> _The data_
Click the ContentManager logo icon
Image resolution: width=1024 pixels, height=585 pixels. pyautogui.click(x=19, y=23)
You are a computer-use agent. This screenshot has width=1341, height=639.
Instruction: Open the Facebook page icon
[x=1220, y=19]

> _Work instruction_
The full data, transcribed without change, is the expected answer.

> _Answer area_
Click the ContentManager logo icon
Image resolution: width=1024 pixels, height=585 pixels. pyautogui.click(x=19, y=23)
You are a computer-use agent. This screenshot has width=1341, height=639.
Instruction: Open the Facebook page icon
[x=1220, y=19]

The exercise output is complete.